What you will do ▸
Search the records below for "Happiness & Dreams (564, 1970)". Return that line and all remaining lines exactly.

Material for this task ▸

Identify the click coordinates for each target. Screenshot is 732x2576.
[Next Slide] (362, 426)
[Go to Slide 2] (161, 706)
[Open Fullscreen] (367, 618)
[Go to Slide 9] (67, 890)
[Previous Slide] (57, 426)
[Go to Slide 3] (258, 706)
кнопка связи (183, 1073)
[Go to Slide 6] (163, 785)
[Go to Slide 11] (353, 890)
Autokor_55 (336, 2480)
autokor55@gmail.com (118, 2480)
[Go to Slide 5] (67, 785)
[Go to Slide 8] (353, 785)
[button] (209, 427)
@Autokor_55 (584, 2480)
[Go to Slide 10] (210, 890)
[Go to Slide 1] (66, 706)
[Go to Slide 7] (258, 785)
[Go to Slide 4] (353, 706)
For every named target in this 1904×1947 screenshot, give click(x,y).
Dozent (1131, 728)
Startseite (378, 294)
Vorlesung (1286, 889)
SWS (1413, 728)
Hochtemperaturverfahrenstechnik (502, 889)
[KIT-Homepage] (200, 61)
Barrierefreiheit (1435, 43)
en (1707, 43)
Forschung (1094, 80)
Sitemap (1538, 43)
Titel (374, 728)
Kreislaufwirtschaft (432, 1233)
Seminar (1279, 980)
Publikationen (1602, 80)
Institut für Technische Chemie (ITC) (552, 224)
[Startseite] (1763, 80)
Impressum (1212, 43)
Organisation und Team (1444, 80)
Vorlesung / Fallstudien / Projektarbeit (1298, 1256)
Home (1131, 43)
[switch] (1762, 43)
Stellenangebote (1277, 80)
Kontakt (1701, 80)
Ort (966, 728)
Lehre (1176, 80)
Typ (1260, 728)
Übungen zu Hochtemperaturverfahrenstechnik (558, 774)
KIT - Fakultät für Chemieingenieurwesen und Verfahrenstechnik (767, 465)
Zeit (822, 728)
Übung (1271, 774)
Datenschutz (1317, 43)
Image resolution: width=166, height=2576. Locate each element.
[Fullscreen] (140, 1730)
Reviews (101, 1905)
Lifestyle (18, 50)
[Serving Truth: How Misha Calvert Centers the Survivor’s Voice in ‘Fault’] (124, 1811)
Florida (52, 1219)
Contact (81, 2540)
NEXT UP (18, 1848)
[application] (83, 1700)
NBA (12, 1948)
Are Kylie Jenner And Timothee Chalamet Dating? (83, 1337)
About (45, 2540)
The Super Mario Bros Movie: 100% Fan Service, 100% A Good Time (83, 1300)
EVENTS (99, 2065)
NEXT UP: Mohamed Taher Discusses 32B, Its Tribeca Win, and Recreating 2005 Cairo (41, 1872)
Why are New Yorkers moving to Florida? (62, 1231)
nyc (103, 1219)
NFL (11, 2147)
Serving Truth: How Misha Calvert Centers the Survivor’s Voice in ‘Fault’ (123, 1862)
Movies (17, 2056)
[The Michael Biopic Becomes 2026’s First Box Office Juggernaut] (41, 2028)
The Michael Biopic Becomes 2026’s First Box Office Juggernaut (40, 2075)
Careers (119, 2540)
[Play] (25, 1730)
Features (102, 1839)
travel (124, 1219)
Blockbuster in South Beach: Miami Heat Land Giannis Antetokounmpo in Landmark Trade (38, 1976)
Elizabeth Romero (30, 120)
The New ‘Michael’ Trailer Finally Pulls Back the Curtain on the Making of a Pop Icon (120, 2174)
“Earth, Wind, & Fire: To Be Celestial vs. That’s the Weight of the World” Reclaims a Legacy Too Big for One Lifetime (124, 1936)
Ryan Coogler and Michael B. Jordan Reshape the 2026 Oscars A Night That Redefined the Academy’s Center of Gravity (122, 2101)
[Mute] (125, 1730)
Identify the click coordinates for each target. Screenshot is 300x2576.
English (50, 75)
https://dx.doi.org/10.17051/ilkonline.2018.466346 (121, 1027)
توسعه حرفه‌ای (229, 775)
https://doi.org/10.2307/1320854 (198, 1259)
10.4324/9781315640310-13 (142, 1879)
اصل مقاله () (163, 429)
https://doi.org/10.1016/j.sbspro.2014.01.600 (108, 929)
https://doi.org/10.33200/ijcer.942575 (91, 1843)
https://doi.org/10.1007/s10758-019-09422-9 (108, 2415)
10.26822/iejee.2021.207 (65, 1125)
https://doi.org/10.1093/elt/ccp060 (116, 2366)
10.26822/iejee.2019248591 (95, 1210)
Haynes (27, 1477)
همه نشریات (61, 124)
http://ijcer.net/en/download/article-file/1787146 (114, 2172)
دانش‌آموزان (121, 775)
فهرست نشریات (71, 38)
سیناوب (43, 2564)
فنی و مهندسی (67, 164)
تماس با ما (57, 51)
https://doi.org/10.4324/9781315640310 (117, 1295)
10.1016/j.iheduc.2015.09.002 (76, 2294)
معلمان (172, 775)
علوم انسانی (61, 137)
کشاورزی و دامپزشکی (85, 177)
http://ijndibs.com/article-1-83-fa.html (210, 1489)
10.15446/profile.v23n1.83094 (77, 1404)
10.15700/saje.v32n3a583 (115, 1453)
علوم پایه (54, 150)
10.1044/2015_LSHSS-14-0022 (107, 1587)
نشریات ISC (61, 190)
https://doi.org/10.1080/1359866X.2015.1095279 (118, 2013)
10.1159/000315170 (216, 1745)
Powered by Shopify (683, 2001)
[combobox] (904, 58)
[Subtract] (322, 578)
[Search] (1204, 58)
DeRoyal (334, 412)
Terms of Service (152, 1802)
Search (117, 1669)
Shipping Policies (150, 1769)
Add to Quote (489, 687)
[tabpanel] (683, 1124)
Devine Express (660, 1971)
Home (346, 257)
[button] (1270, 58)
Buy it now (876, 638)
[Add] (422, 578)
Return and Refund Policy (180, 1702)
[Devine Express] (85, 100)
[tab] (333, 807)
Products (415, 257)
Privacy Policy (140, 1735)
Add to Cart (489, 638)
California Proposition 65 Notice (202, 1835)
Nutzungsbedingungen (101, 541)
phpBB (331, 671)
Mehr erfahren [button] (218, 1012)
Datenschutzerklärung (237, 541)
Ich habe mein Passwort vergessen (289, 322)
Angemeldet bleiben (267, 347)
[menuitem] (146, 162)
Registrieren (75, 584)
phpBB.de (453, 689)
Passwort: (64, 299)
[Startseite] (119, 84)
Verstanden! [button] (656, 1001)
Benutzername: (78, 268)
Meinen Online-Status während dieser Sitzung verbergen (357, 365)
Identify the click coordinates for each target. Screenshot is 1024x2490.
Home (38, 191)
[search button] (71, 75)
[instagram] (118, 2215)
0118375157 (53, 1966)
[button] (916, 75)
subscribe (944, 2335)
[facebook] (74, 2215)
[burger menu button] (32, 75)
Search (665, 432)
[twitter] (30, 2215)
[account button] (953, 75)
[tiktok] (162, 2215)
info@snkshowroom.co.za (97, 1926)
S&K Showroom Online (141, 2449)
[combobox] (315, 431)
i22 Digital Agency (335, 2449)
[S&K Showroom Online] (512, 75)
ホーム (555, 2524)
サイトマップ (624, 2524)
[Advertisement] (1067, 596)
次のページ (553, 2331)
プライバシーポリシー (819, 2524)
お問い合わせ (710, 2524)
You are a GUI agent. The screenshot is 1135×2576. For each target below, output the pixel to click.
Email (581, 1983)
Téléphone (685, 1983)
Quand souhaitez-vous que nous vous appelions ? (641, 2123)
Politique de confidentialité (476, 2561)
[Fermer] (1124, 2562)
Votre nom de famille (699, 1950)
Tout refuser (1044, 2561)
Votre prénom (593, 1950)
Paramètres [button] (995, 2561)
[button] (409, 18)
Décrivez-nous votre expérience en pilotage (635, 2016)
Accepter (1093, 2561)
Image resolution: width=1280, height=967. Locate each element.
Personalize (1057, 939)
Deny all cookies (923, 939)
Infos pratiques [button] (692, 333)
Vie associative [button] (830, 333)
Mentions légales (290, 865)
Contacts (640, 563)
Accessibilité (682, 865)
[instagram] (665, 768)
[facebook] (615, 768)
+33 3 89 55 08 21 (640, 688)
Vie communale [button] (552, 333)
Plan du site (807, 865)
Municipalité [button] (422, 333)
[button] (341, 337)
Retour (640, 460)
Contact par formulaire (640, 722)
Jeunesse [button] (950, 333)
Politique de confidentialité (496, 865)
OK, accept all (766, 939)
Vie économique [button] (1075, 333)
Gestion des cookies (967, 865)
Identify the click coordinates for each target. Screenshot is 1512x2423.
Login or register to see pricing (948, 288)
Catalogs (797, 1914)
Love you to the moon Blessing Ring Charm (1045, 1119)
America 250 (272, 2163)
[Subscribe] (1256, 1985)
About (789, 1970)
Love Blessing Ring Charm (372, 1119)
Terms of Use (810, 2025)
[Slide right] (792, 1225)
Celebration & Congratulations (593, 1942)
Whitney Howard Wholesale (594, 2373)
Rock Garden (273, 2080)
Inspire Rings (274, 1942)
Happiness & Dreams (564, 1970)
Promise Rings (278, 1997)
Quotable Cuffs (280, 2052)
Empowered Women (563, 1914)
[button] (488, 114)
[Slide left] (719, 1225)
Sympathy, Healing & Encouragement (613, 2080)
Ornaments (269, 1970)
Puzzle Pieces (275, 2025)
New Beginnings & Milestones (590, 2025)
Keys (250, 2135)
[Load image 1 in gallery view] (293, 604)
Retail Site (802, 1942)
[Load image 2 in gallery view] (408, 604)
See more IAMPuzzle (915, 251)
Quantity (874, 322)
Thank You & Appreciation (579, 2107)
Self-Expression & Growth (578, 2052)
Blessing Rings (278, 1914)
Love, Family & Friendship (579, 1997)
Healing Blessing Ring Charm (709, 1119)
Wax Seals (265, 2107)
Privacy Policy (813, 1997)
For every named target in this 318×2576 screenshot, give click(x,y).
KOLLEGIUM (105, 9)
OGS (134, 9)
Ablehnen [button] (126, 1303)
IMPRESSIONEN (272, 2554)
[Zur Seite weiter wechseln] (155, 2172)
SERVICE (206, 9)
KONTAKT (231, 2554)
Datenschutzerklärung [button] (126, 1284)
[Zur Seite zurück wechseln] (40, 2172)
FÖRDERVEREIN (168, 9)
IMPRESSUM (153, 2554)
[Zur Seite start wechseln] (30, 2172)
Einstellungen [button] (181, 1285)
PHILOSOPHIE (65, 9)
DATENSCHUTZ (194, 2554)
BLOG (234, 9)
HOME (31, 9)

Answer box ▸
Happiness & Dreams (564, 1970)
Promise Rings (278, 1997)
Quotable Cuffs (280, 2052)
Empowered Women (563, 1914)
[button] (488, 114)
[Slide left] (719, 1225)
Sympathy, Healing & Encouragement (613, 2080)
Ornaments (269, 1970)
Puzzle Pieces (275, 2025)
New Beginnings & Milestones (590, 2025)
Keys (250, 2135)
[Load image 1 in gallery view] (293, 604)
Retail Site (802, 1942)
[Load image 2 in gallery view] (408, 604)
See more IAMPuzzle (915, 251)
Quantity (874, 322)
Thank You & Appreciation (579, 2107)
Self-Expression & Growth (578, 2052)
Blessing Rings (278, 1914)
Love, Family & Friendship (579, 1997)
Healing Blessing Ring Charm (709, 1119)
Wax Seals (265, 2107)
Privacy Policy (813, 1997)
For every named target in this 318×2576 screenshot, give click(x,y).
KOLLEGIUM (105, 9)
OGS (134, 9)
Ablehnen [button] (126, 1303)
IMPRESSIONEN (272, 2554)
[Zur Seite weiter wechseln] (155, 2172)
SERVICE (206, 9)
KONTAKT (231, 2554)
Datenschutzerklärung [button] (126, 1284)
[Zur Seite zurück wechseln] (40, 2172)
FÖRDERVEREIN (168, 9)
IMPRESSUM (153, 2554)
[Zur Seite start wechseln] (30, 2172)
Einstellungen [button] (181, 1285)
PHILOSOPHIE (65, 9)
DATENSCHUTZ (194, 2554)
BLOG (234, 9)
HOME (31, 9)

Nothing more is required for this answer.